Чувствую тяжелую руку на своей талии, а вторая – накрывает рот. Впечатываюсь спиной в жаркий торс – и плавлюсь, забывая обо всем на свете. Несколько жалящих поцелуев проходятся от виска к щеке, горячее дыхание касается шеи, а затем возле уха раздается хриплый шепот:
- Оставь, уже не спасти, - звучит на удивление спокойно. – Ты чего раскричалась?
Слышу, как Гордей усмехается, и прокручиваюсь в его руках, чтобы развернуться к нему лицом. Запрокидываю голову, расплываясь в улыбке.
- Зря ты нас позвал, мы тебе только мешаем, - смущенно лепечу, приподнимаюсь на носочки и, упершись ладонями в его плечи, нежно целую в губы в знак извинения.

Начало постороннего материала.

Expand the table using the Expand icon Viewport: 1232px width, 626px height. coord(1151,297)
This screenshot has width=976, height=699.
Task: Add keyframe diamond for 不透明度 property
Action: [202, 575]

- Все хорошо, Вика, - жарко выдыхает мне в рот. – Даже слишком хорошо, - прижимает к себе так крепко, заставив уткнуться носом в твердую грудь, что я боюсь рассыпаться или задохнуться в его беспощадных объятиях.

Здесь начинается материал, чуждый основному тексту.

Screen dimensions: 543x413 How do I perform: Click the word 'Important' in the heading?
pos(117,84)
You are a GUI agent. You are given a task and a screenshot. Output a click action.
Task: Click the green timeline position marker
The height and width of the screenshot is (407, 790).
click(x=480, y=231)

- Мне тоже, Гордей, - мурлычу тихо. – Очень хорошо.
- Когда ваши с двойняшками вещи будем перевозить? – задает вопрос, к которому я не готова.
- Если честно, я… - бубню сдавленно, и он обхватывает ладонями мои щеки. Ловит виноватый взгляд, проводит большим пальцем по нижней губе, которую я нервно закусываю.

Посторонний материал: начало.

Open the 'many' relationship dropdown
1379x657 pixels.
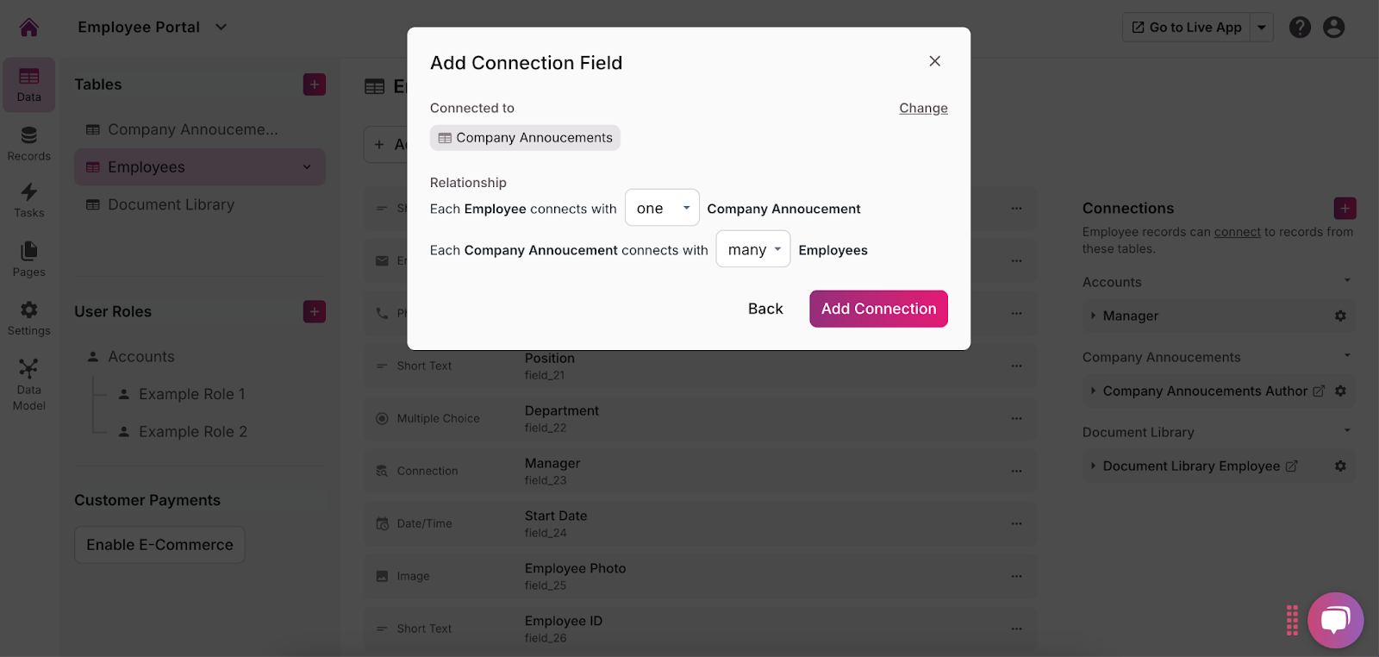point(753,249)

- Ты еще не сказала Егору Натановичу? – хмуро уточняет и считывает ответ в глубине моих глаз. – Виктория, - зовет строго, - мы же договаривались. Я давно хотел ему все объяснить, но ты не позволила. Заверила, что сама… И?..
- Я скажу, - пылко перебиваю его. – Просто отец совсем один останется. Он так привык, что мы рядом. После развода с матерью он всю любовь на внуков перенес. У брата своя семья, а…
- А у тебя теперь своя, Викуля, - целует меня в лоб и опять обнимает, зарывшись рукой в волосы на затылке. Перебирает локоны, треплет прическу, а я прикрываю глаза от нежности. – Клянусь, я тебя просто украду. Вместе с детьми.
Послушно киваю. Обвиваю руками его широкую талию, прильнув к нему всем телом.
Вокруг шум, беготня, переливчатый смех, а мы стоим в обнимку посреди этого хаоса. Растворяемся в уютном беспорядке. Самые счастливые на свете.
- Внученька-а-а, - слишком громко и неестественно раздается в коридоре.
Отшатываемся друг от друга, переглядывается и одновременно поворачиваем головы в сторону двери. В комнату вбегает Алиска. Минуя нас, мчится к Русу и садится рядом, словно прячась за ним. Сынок напрягается, расправляет плечи и вытягивает шею. Готовится обороняться.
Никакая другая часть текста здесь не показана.